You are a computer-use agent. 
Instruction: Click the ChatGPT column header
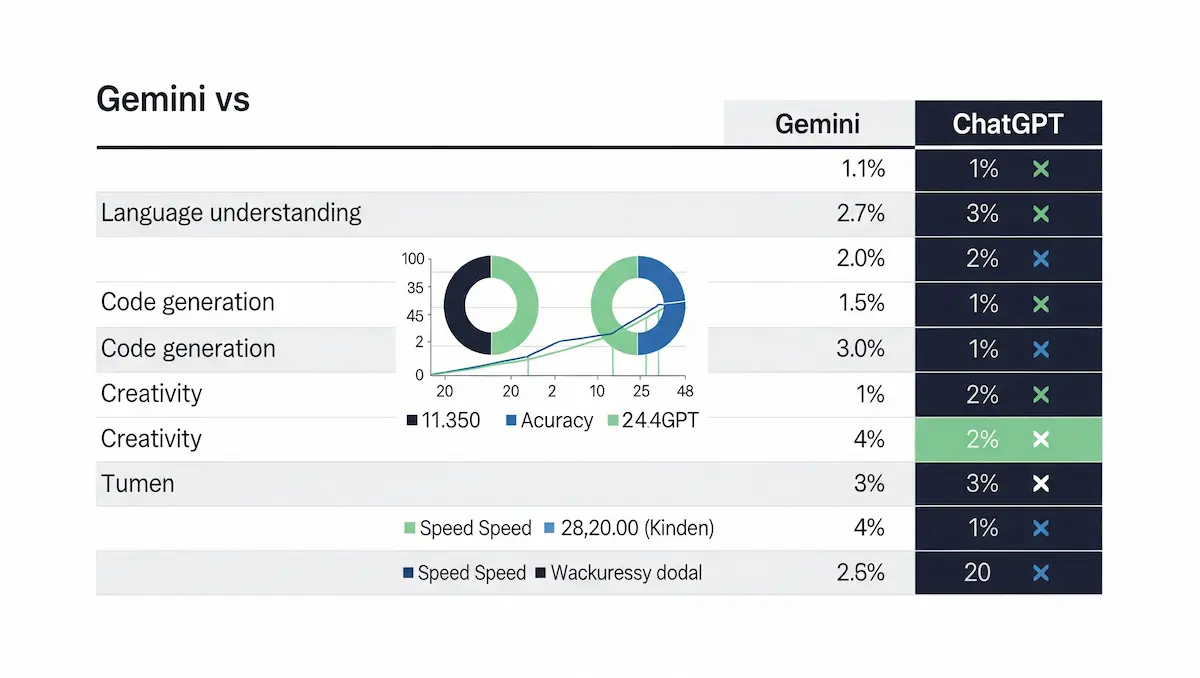[x=1008, y=124]
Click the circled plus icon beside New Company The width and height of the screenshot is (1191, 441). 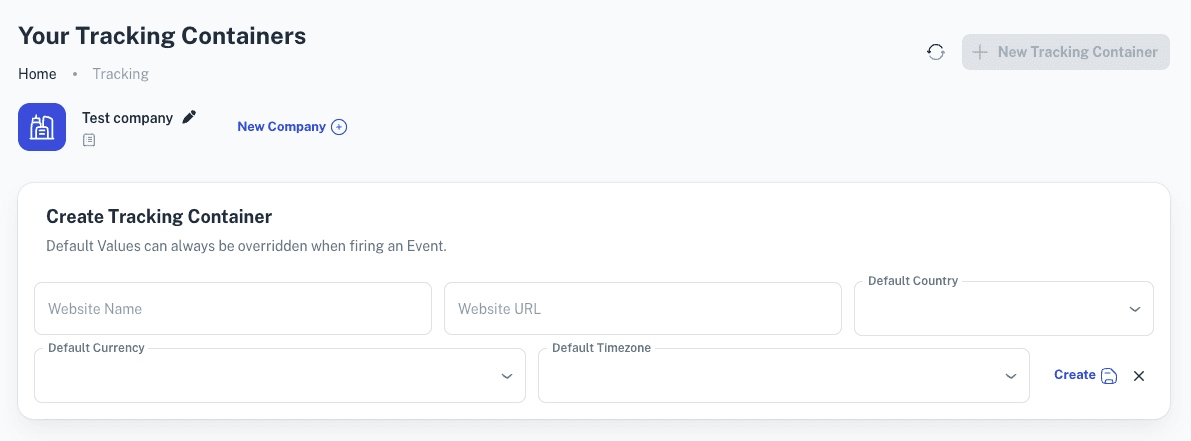(340, 127)
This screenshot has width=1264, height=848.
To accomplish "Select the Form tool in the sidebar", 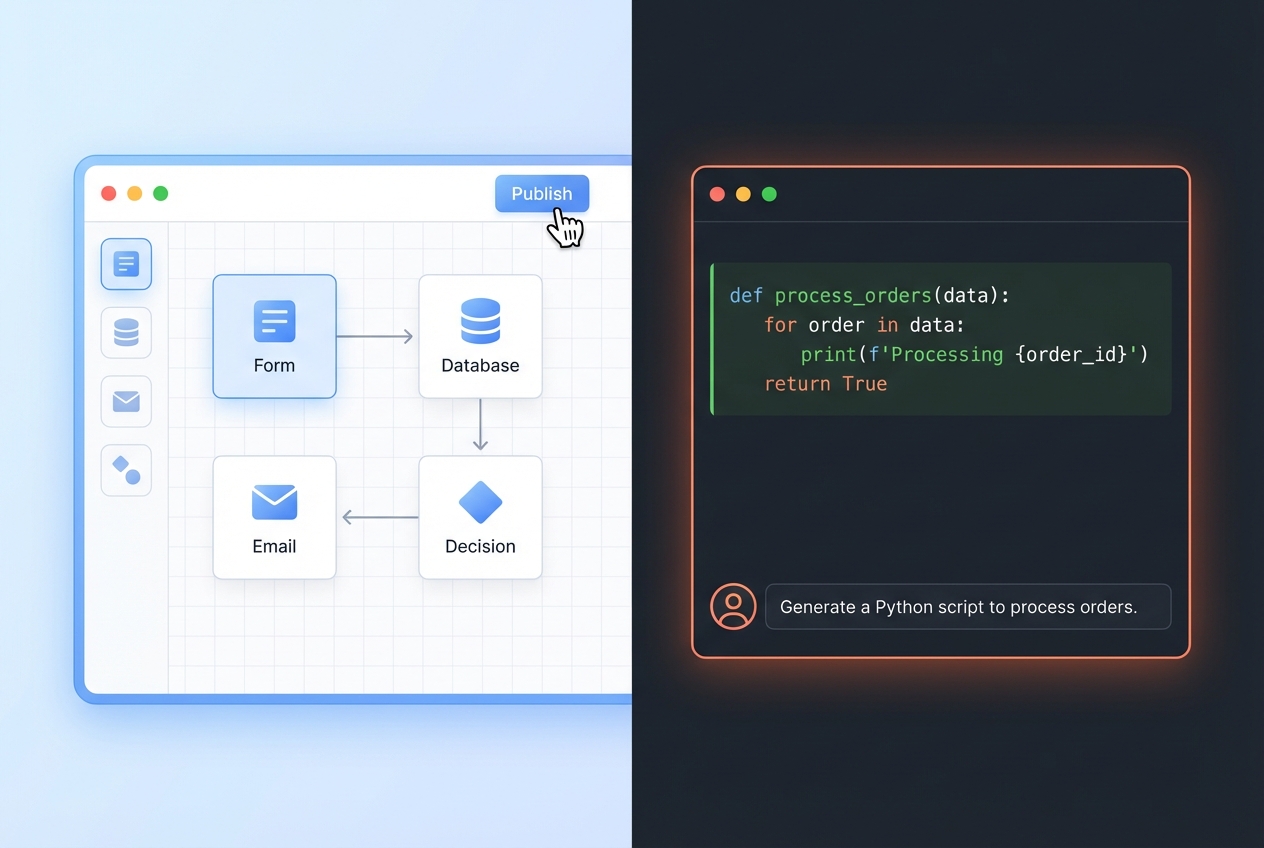I will [126, 263].
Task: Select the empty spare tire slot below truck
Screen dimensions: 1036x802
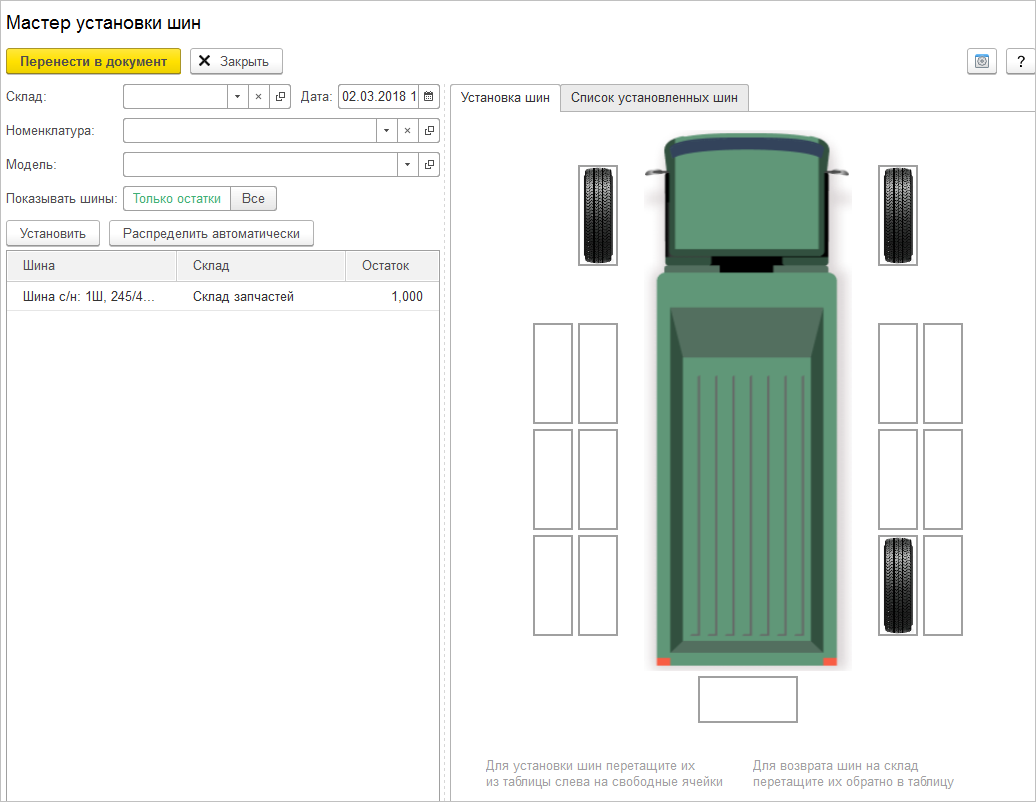Action: point(747,699)
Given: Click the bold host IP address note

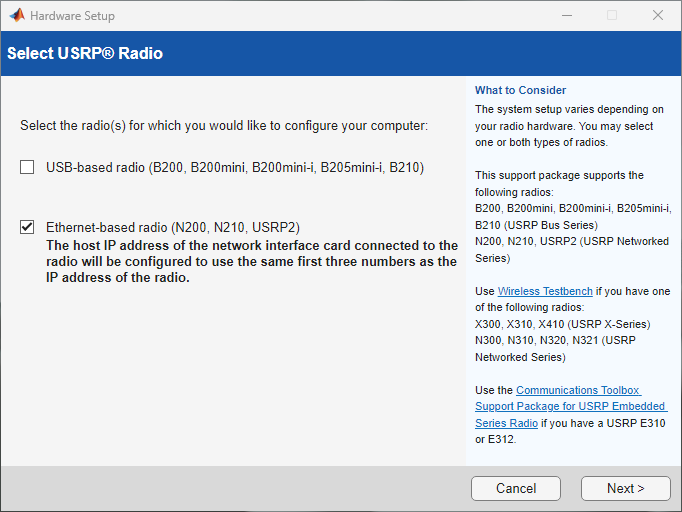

------------------------------------------------------------------------

Stated exercise: Copy out, word for word, the stretch from the line containing "Task: Select the" through the end of the entries, and leave the pictures out of your answer.

Task solution:
Task: Select the empty spare tire slot below truck
Screen dimensions: 1036x802
Action: point(747,699)
Given: Click the bold host IP address note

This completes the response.